SOUND BITE: "The most important thing is we are a client-first firm. Employees come second and shareholders third. It's kind of like the Golden Rule — a very simple do-unto-others philosophy. If you do those first two things right, the shareholders will be rewarded."

Benjamin F. Edwards & Co. is a startup, but out of the box it has something that takes most companies years to build: brand and culture.

"We're not a new venture," notes Tad Edwards, the great-great grandson of A.G. Edwards, who founded the famous St. Louis-based brokerage that endured under family leadership for 120 years. "There were some people early on who asked how we were going to build something from scratch. The answer is: We didn't."

Edwards, 54, launched the firm in August — a little more than two years after Wachovia bought A.G. Edwards for $6.8 billion. At the time, Edwards, who was deeply opposed to the merger, was a member of the firm's board and the sixth generation in his family associated with the historic firm. Eighteen months later, Wells Fargo bought Wachovia in a deal secured by the government to prevent Wachovia's collapse.

But those are yesterday's headlines.

As Edwards puts it: "I would have written the script differently, but the exciting news is that we are doing this. And what we have is pretty special."

By the end of last year, six months after its launch, Benjamin F. Edwards & Co. had opened five branches across the country. Its advisors? A.G. Edwards alums. The financial consultants are supported by a home office, headquartered just outside of St. Louis in Clayton, Mo., by a team comprised of A.G. Edwards veterans. Meanwhile, the firm's advisory panel consists of over 50 people, the majority of whom had senior-level roles with the defunct firm they called home for an average of 30 to 40 years.
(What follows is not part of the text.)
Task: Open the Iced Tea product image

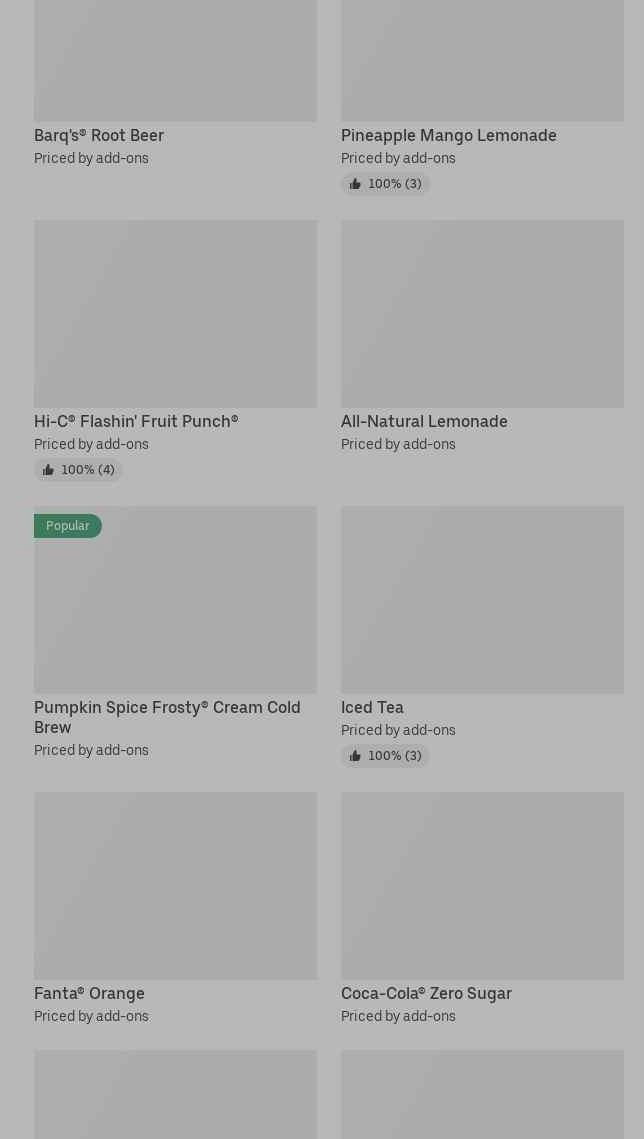Action: pos(482,600)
Laura McBride Waidmann, an advisory panel member who worked at A.G. Edwards for over two decades, jokes: "We've all drunk the Kool-Aid." In fact, the culture was so deep that after a non-family member took over the firm's leadership in 2001, she says employees and former employees gathered often to ponder the unthinkable: What if we could start it up all over again?
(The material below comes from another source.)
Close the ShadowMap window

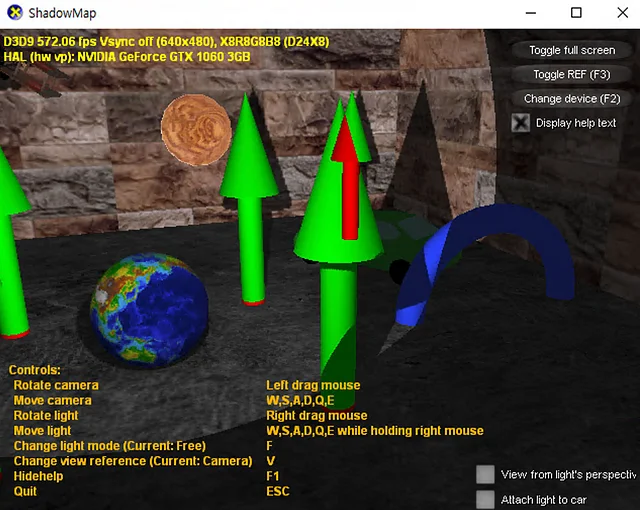tap(619, 13)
"There was a strong following of employees and clients alike that really longed for the old A.G. Edwards way of doing business. For a long time, people talked about it, but being a start-up brokerage in an industry where bigger was necessarily equated with better, it was something of a pipedream," says McBride Waidmann. "Then with all the fallouts and shakeouts, the concept of a boutique brokerage firm seemed just right — in fact a competitive necessity. It became very exciting to move ahead with creating a firm that brought that tried-and-true brand back to life."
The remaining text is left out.